Chief Tremel grew hay and tobacco as a hobby, and he was looking for a way to get his children more involved with the rural community.
"To get them to meet people, we got them involved in horses," he says. "That was one of the only activities."
Inspired by his children, he bought and bred horses for nearly a decade before he came across the American Cream Draft horse.
The breed, which traces its roots to Iowa and the early 1900s, is recognized as the only breed of draft horse that originated in America.
The horses are distinctive for their rich cream color, white mane and tail, pink skin and amber-colored eyes. They are stout and strong, and their temperament is described as trustworthy, easygoing, willing and ready to please.
The horses became endangered when tractors began to replace them on American farms. By the early 1990s, their number had dwindled to about 75.
Around that time, Chief Tremel became intrigued by an article on the endangered status of the horse, and in January 1991, he bought one from a breeder in Iowa.
That horse, Lucy, is nearly 30 years old. She stands apart from the other horses on the farm, mostly because of her age, but with a dignity befitting her status as the first of her breed in Maryland.
Chief Tremel has five others: three mares, Betsy, Sandy and Darvy; a gelding named Buster; and a stallion named Jerry that is one of 19 American Cream Draft stallions in the country and has sired three others.
"Jerry has helped the breed," Chief Tremel says with a smile.
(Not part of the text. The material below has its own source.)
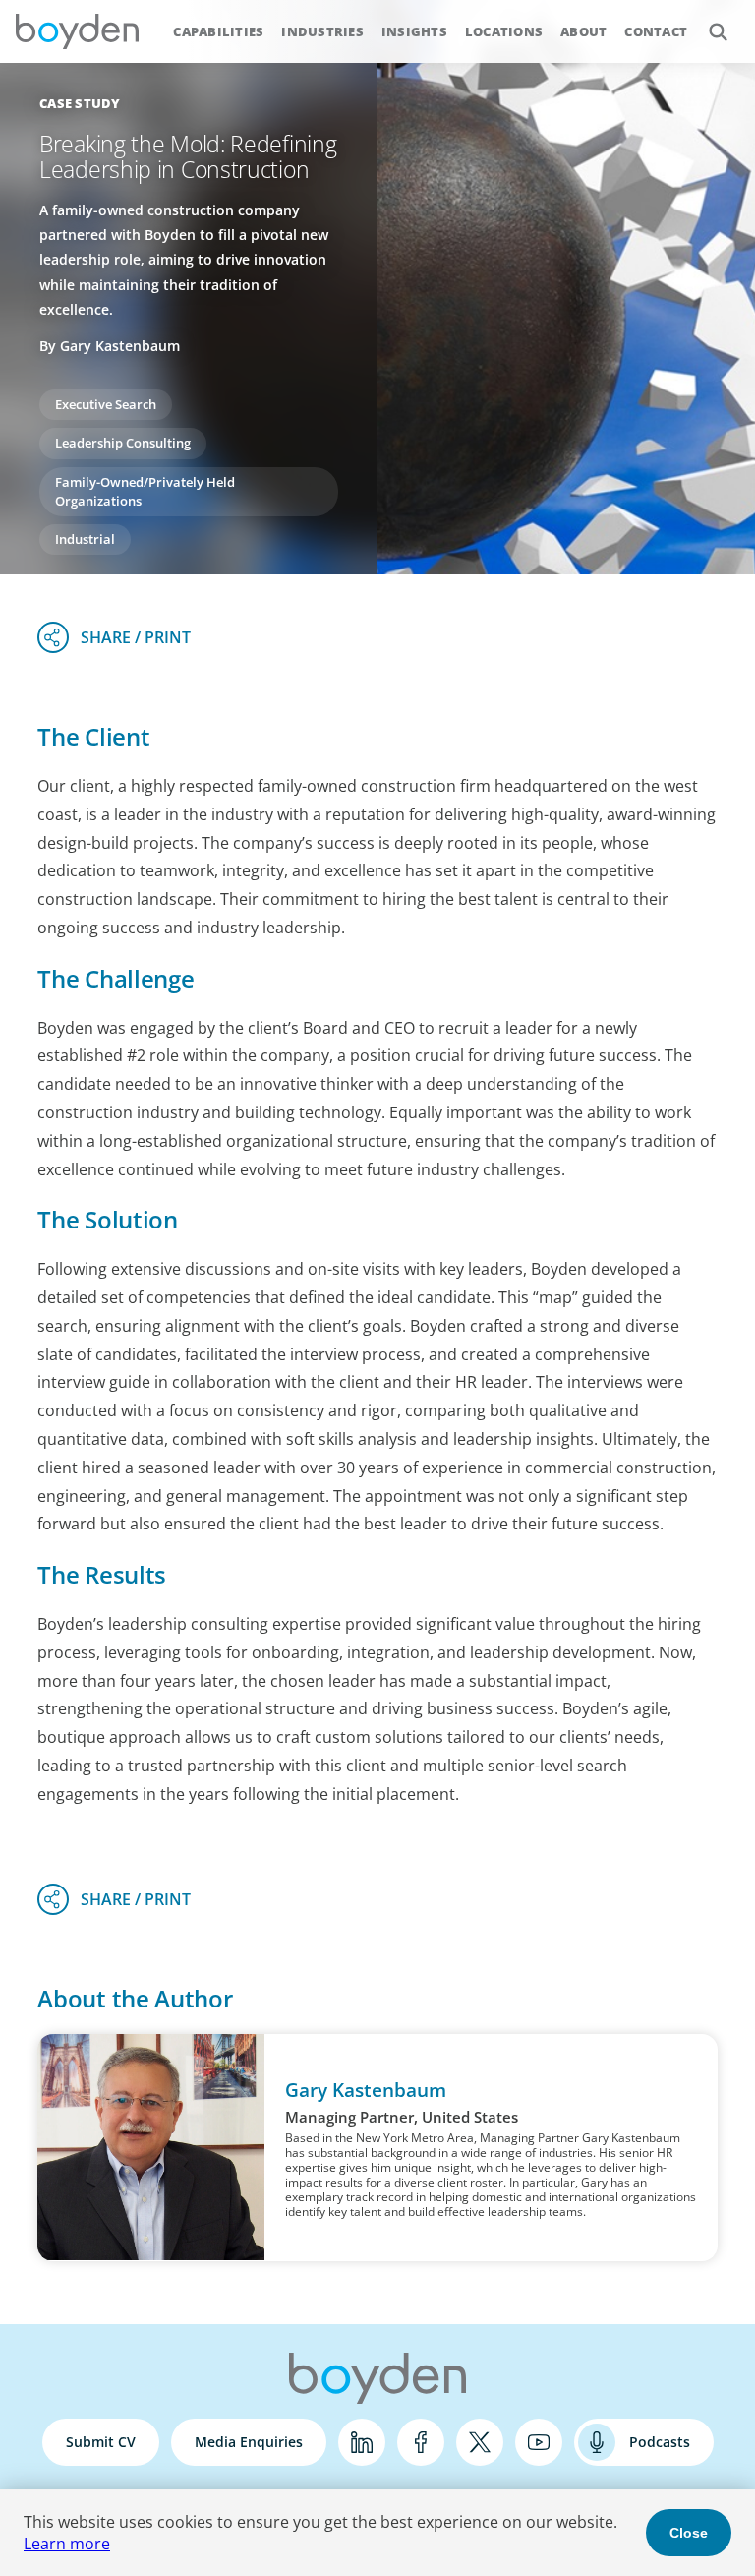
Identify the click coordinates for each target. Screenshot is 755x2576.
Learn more (67, 2543)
The latest of Jerry's sons is just 3 months old. The foal stays close to his mother, Grace, and doesn't yet have a name.
In all, about 12 American Cream Draft horses have been registered through Chief Tremel's Rose Hill Farms. As foals, they sell for $2,500 to $3,000 when they're 8 months old.
Chief Tremel and breeders in Williamsburg and New Hampshire are the only breeders of the American Cream Draft horse on the East Coast, among 35 nationwide.
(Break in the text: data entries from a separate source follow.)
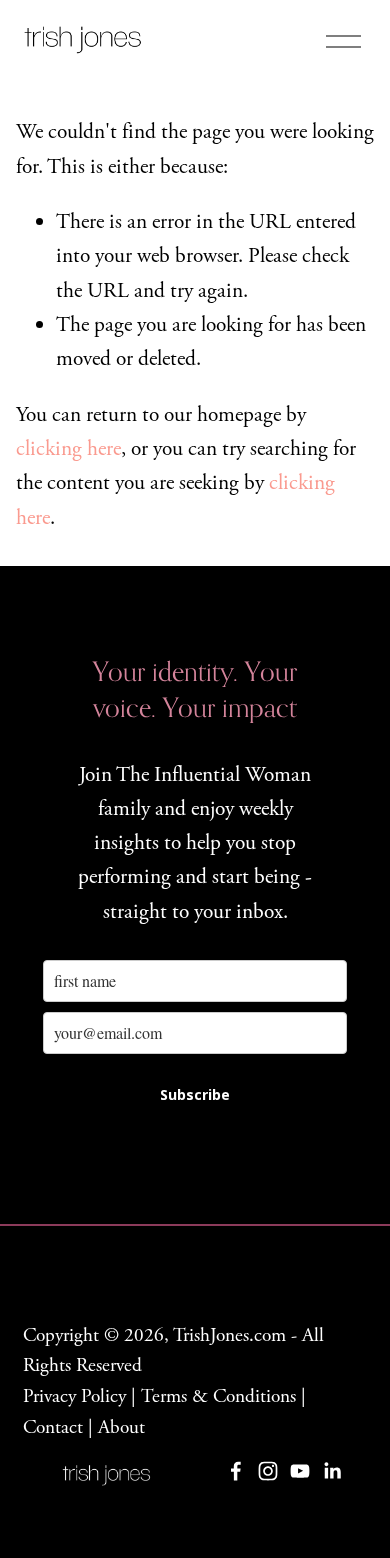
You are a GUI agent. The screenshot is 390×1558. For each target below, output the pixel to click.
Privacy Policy (74, 1396)
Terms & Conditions (218, 1396)
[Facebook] (236, 1471)
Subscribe (195, 1094)
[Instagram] (268, 1471)
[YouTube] (300, 1471)
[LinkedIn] (332, 1471)
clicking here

He recently became the president of the 125-member American Cream Draft Horse Association, which holds nationwide breeder meetings once a year and documents the revitalization of the breed around the country.
"When I first got involved with them, there were 75," Chief Tremel says. "We should top 300 this year."
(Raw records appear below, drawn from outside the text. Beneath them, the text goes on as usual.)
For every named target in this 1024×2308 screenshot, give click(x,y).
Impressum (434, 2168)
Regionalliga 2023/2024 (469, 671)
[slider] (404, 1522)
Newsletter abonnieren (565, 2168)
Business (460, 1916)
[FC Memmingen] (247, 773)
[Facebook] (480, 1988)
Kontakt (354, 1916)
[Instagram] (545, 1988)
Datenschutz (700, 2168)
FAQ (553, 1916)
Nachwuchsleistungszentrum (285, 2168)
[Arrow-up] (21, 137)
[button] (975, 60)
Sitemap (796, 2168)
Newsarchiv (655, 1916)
On days when he is not fighting fires, he hitches the horses to buggies and goes for a ride. He still grows tobacco and hay on 50 acres on his farm and some adjacent land he leases. He says the farming pretty much pays for the cost of raising the horses.
On workdays, he gets up at about 3:30 a.m. Before heading into the District, he spends two hours feeding the horses and the Dalmatians, plus a donkey, 12 cats, two parrots, a farm-bred red-slate turkey, eight geese and eight Golden Polish chickens.
As he points out the chickens, he disappears into the coop and retrieves two brown and two white "still warm" eggs.
"The guys at Engine 11 will be eating these for breakfast Saturday," he says.
Though his schedule seems busy for anybody, it seems particularly busy for a man who was eligible to retire from the fire department two decades ago.
"Work gets me off the tractor," he says jokingly. More seriously, Chief Tremel says the District has always been part of his life. The son of a volunteer District Heights firefighter, he has never lived more than 30 miles from the city. His stepmother's father was a D.C. firefighter who retired in 1925 the same year the fire department retired its horse-drawn wagons.
"I'm the kid that grew up in Southeast and went to Suitland [High School]," he says. "It's kind of neat to say, 'Today I was in charge of the White House and the Capitol.' There's not a lot of people who can do that."
He says he never thought he would reach 40 years on the job, particularly when he joined the fire department, making just $5,160 a year before taxes.
"The funny thing is, now I'm working with the sons of people I used to work with," Chief Tremel says. "Soon it will be their grandsons."
He says he considered retiring in the early 1990s but decided to put it off until after he had paid for a new tractor. He has had that tractor 10 years; he needs a newer one and has no more illusions about retirement.
"That day hasn't come yet," is all he'll say.